[Records for locating words and elements]

-- START --

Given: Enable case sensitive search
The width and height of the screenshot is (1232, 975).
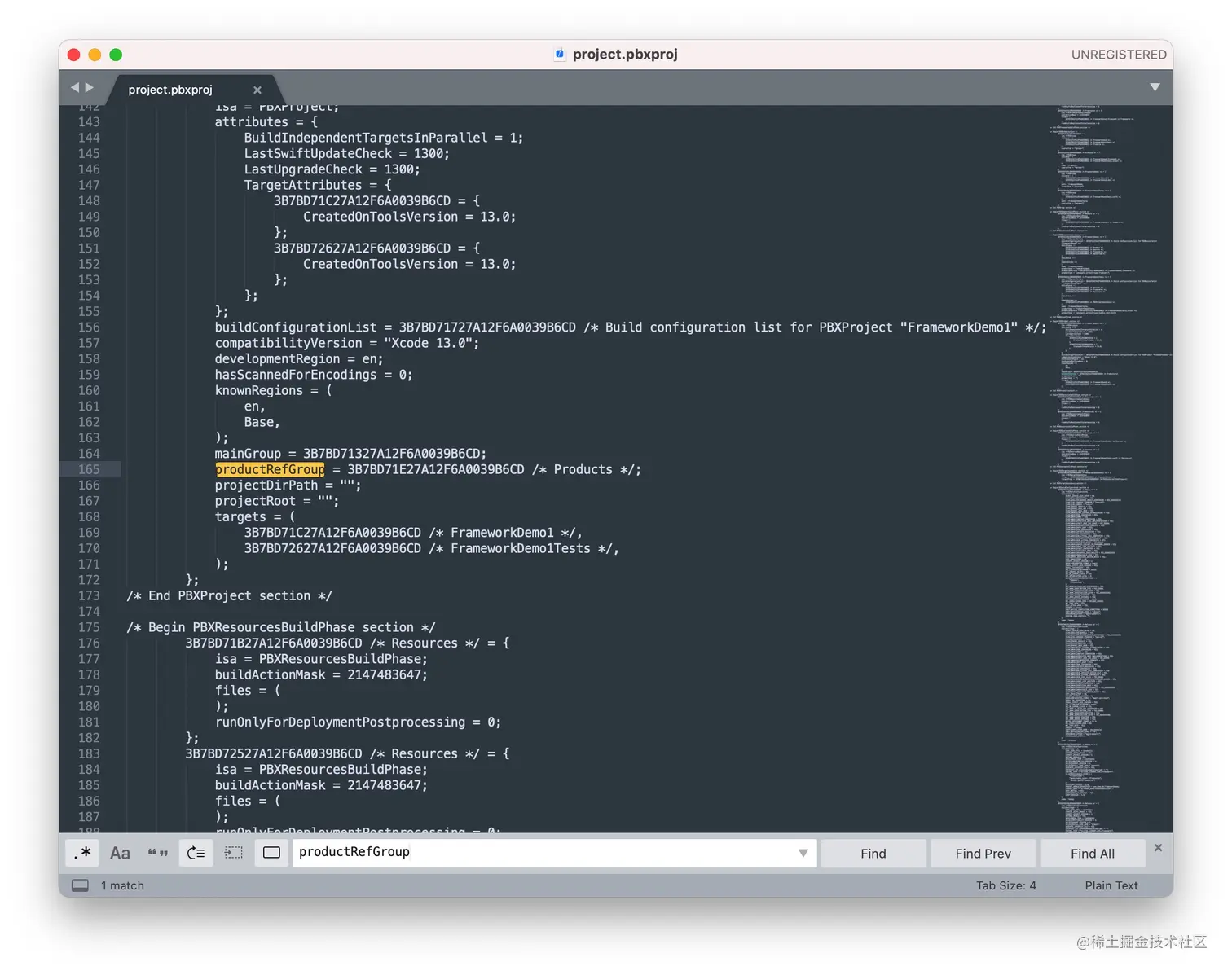Looking at the screenshot, I should [x=120, y=853].
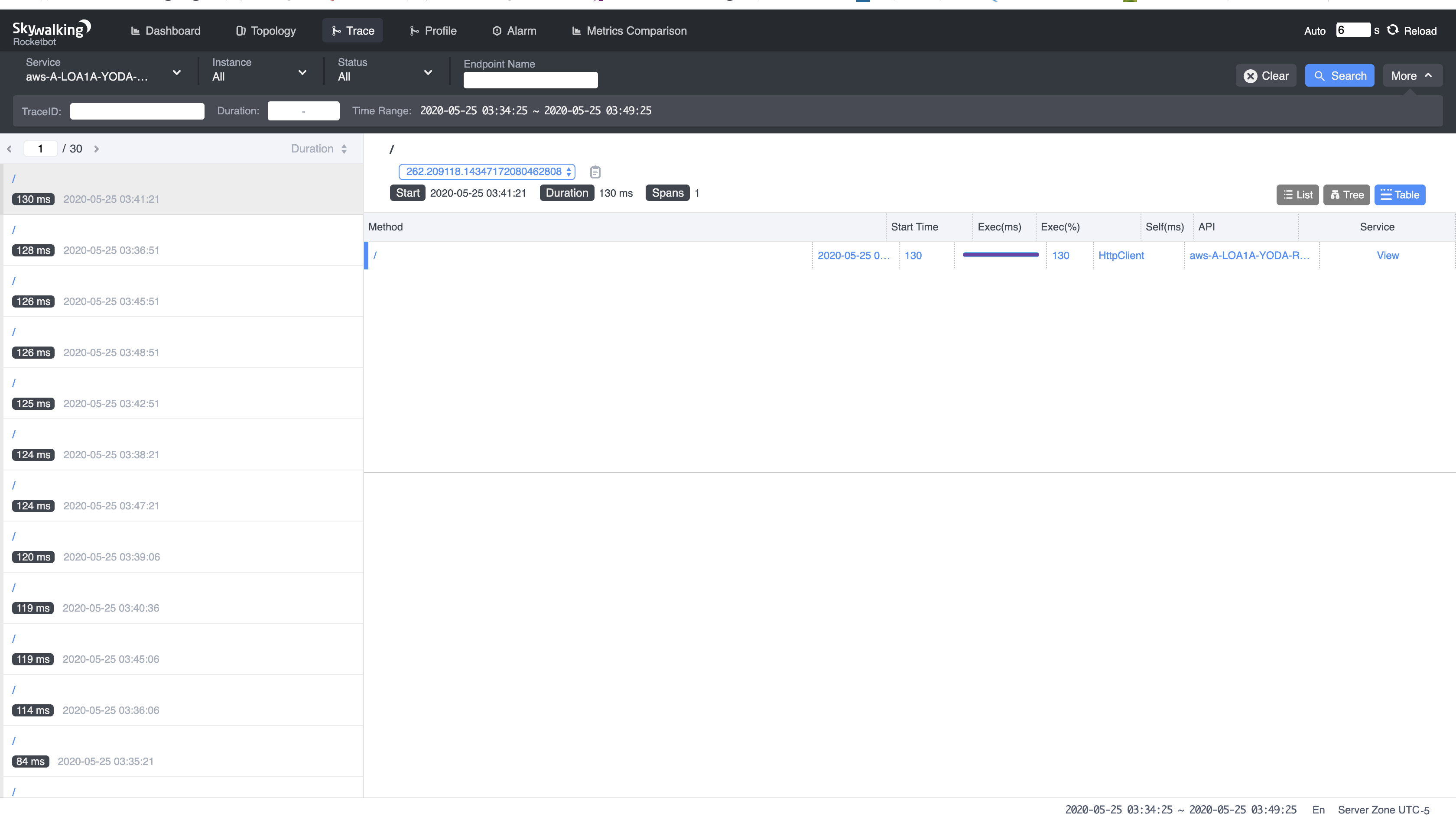Viewport: 1456px width, 823px height.
Task: Go to previous trace page arrow
Action: [x=9, y=149]
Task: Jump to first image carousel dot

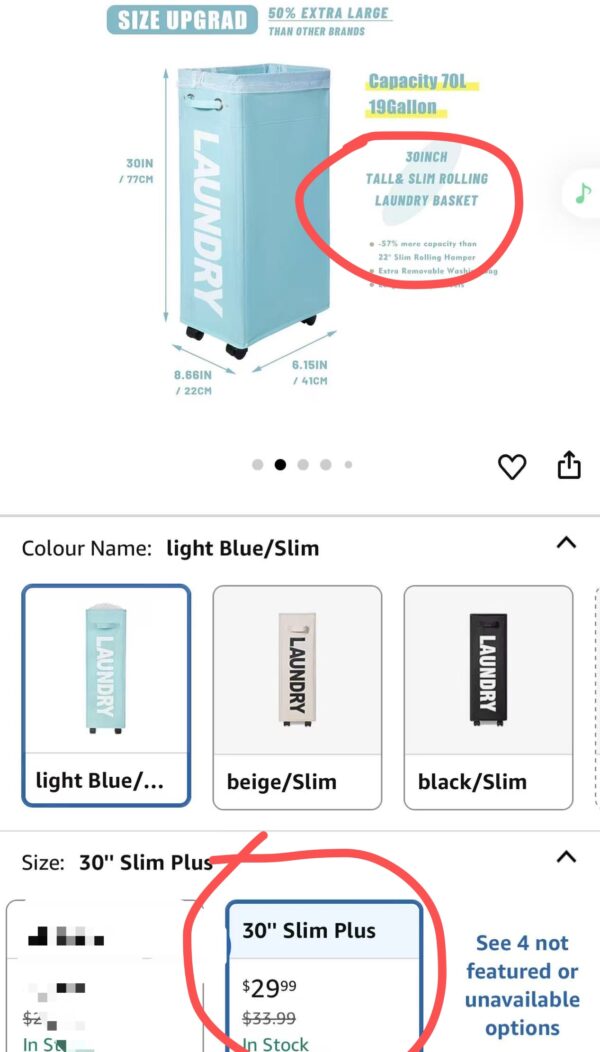Action: tap(258, 465)
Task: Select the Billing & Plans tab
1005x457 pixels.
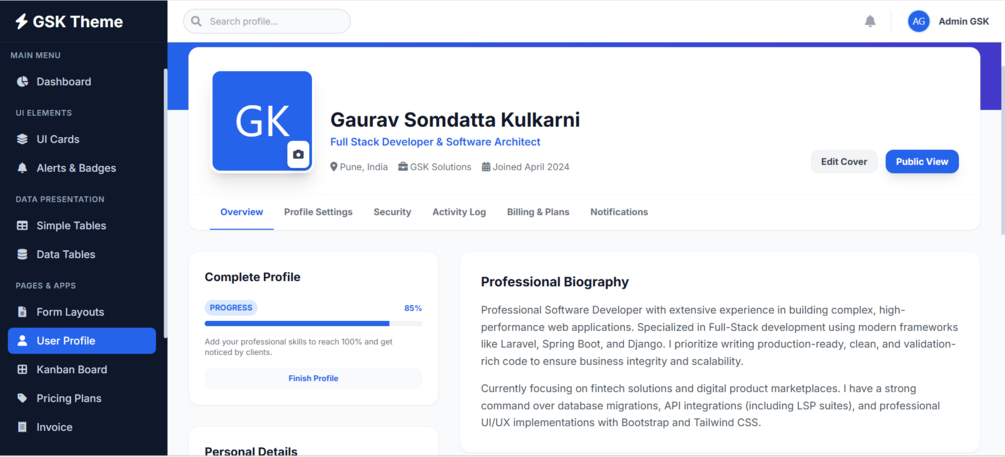Action: pyautogui.click(x=538, y=212)
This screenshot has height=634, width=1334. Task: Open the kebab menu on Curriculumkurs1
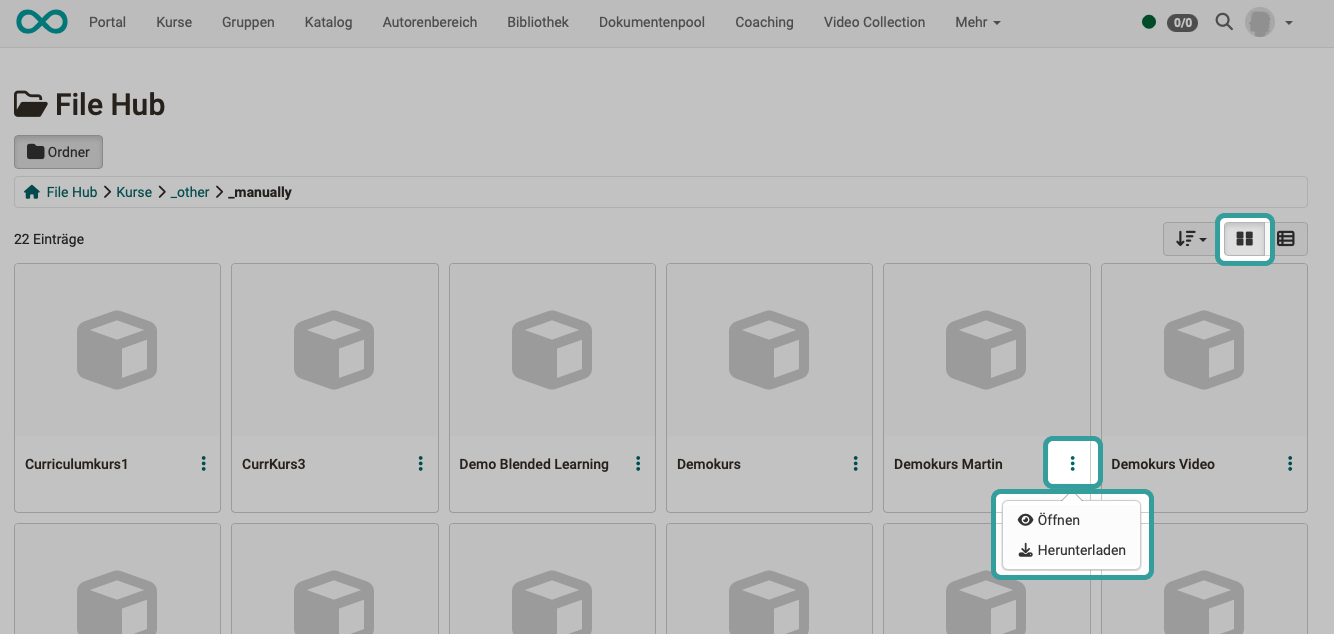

-- END --

Locate every line of the listing that contains the string "Task" and copy each of those lines.

▸ **Response**
Task: Go to previous trace page arrow
Task: Jump to first image carousel dot
Task: Select the Billing & Plans tab
This screenshot has height=634, width=1334. Task: Open the kebab menu on Curriculumkurs1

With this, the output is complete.